Records to use:
__________

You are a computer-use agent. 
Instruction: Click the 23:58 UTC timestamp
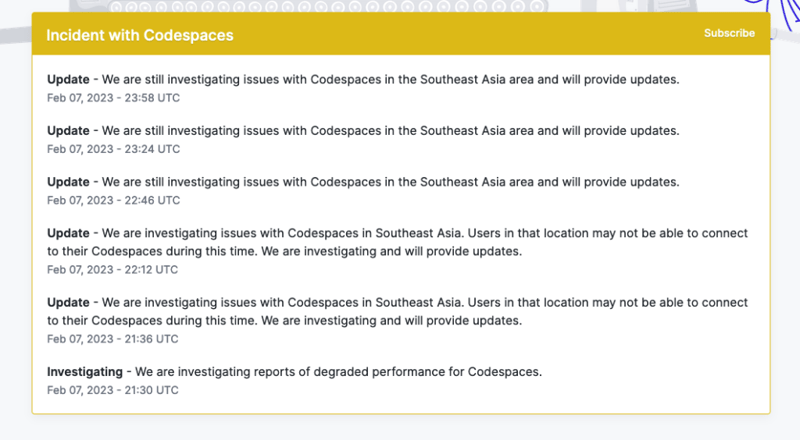[x=113, y=98]
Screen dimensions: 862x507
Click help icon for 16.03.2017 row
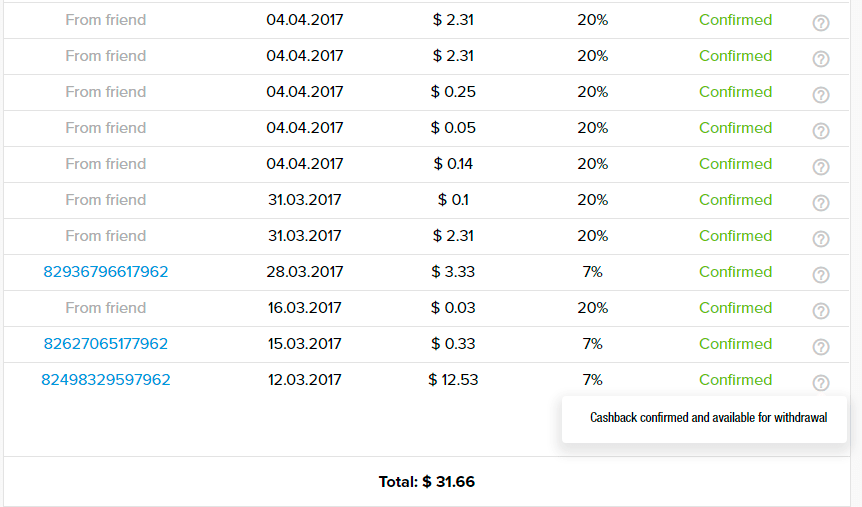pyautogui.click(x=821, y=311)
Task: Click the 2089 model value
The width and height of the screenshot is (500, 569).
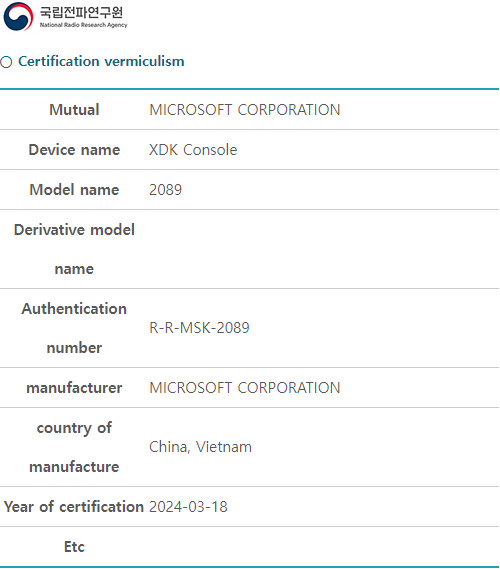Action: click(x=165, y=189)
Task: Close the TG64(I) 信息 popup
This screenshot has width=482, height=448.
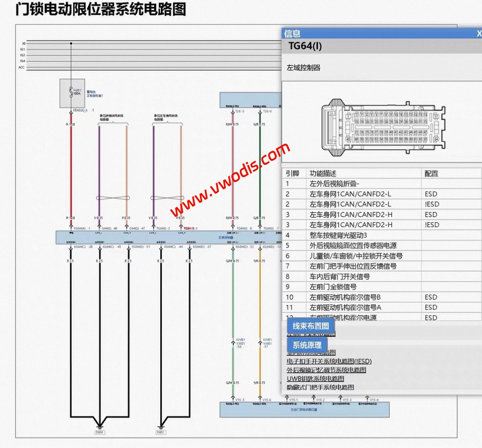Action: [479, 34]
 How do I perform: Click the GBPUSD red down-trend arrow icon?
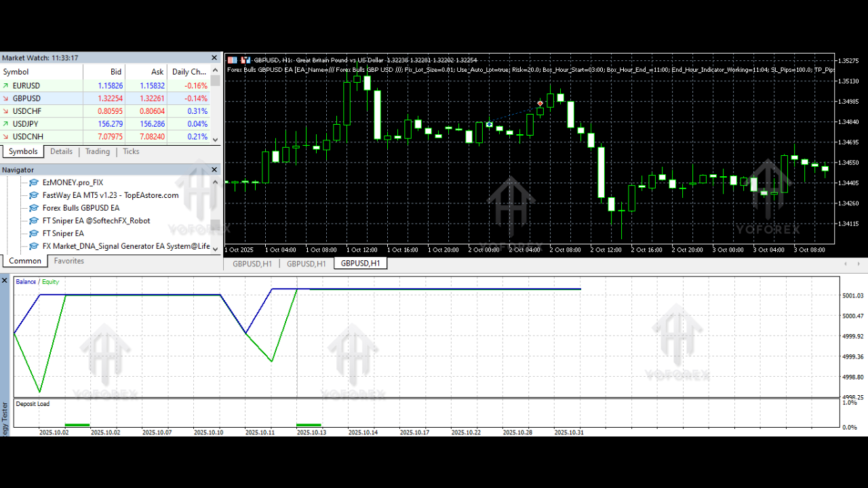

__________

Exercise brief: Write out the lines from the line with "Task: Click the 2089 model value" through the end of the records exactly; do not include pictures or any other lines.

Response box:
Task: Click the 2089 model value
The width and height of the screenshot is (500, 569).
Action: click(x=165, y=189)
Task: Close the TG64(I) 信息 popup
This screenshot has width=482, height=448.
Action: [479, 34]
 How do I perform: Click the GBPUSD red down-trend arrow icon?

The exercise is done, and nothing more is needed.